Chapter 17: Swathes of Skin

Wow having two stories simultaneously deceives me into thinking I'm a regular updater. Reviews again; admittedly a filler chapter, but I figured you'd rather have a taste before the meal than overstuff at a buffet.

Booth was irked. Again. There was someone in their room. Again. And this someone happened to look like a very real life Yoda, complete with wizened stature, frazzled white hair and bat ears. The tiny woman hummed under her breath as Brennan stoically stared as the ceiling.

"This is ridiculous," she hissed at Booth.

"It's not my fault," he hissed back. Their night together had been agony; neither had slept a wink as Booth rushed to and from the ice machine piling ice around his partner's body and slathering her down with so much lidocane, he was starting to loathe the smell. The morning had dawned bright and early with complimentary room service along with little miss 80 year old shaman who had murmured and hummed her answers and basically flattened Brennan onto the bed before piling copious amounts of leaves from an aloe vera plant to rest on her abdomen. Brennan was gritting her teeth in anger before she gasped in both outraged irritation and the feel of a copious amount of glop plopped on her stomach. She looked down as was immediately nauseated. If she hadn't known better, it looked as if a horse had vomited on her. (Rationally speaking, she knew that horses were unable to regurgitate which resulted in colic.)

"What is that?" choked out Booth in disgust, effectively asking Brennan's query. The tiny ancient woman hummed before rubbing the glop around lugubriously with the aloe vera plant leaves. Brennan's eyes slid shut at the wondrous feeling.

"Is a mixture. Very powerful. Banish burn."

"Made of what?" asked Booth, still skeptical.

"Of yogurt, baking soda, face moisturizer, brown sugar, oatmeal, milk and…green tea. With tannin." Brennan's eyes popped open. The old woman's leaf rubbing became more frenzied and Brennan bit her tongue at the discomfort that the tiny flakes of oatmeal and sugar were grinding into her skin. The yogurt and milk combination was starting to fizzle discomfortingly from the baking soda. Brennan huffed a quick breath of pain as the woman began grinding even more forcibly, rushing the rushes about with a frenzied control.
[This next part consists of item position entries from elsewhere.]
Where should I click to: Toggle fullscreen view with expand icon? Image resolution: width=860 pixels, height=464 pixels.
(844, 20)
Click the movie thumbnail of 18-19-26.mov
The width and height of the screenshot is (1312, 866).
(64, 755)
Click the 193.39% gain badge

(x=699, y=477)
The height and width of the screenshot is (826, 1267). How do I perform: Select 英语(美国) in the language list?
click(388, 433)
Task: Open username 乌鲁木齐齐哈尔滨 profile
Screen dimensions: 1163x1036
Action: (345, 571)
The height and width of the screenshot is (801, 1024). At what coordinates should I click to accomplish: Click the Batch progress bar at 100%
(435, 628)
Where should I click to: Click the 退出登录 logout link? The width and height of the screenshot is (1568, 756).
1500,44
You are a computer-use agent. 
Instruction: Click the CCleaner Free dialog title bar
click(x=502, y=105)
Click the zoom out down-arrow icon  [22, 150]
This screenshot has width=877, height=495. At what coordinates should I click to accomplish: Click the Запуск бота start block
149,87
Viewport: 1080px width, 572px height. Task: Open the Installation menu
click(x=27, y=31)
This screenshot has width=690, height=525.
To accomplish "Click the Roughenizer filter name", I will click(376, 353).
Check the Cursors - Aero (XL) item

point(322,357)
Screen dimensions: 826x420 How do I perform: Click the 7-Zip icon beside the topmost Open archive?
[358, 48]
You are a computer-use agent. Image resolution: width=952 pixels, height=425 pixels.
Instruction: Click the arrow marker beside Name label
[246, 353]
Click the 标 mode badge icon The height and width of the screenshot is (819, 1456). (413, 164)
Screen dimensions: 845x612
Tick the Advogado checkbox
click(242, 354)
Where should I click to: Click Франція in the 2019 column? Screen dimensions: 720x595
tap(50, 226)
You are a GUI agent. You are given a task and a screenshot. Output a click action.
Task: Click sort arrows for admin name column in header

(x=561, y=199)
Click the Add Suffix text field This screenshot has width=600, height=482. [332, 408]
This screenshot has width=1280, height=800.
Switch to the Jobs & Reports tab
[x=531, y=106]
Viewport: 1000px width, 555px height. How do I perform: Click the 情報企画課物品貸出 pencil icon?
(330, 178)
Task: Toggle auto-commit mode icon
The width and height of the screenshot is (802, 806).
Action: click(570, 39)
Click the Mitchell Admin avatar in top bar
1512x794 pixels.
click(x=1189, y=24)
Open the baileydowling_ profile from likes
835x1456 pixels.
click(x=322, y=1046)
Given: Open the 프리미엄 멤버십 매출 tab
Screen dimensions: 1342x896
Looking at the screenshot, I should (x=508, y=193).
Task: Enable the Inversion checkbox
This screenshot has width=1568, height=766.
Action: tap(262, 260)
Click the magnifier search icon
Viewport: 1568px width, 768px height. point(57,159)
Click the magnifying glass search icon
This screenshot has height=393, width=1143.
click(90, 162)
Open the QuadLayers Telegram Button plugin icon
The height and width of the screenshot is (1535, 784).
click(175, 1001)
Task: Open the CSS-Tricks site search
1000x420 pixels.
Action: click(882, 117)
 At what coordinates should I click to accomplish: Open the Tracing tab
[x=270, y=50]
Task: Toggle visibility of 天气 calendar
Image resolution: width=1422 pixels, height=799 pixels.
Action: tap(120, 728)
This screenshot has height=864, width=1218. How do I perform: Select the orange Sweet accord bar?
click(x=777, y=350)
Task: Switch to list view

"Hey," said Booth suddenly, staring at Brennan's over bright eyes and taut muscles standing out of her neck, "What are you doing? You're hurting her!"

"Skin is dead," muttered the woman. "Must be gone."

"What? That's crazy. Stop! Stop. That's my partner you're maiming."

"She's right Booth," gasped Brennan, a few tears spilling over her temples running the direction of gravity. "Burned skin is just-" she stopped, panting as she winced, feeling blister after blister split open and the mixture working its way into the open sores. "Skin that's just…dead…ouch…ow…It needs to be…cleared," she gasped.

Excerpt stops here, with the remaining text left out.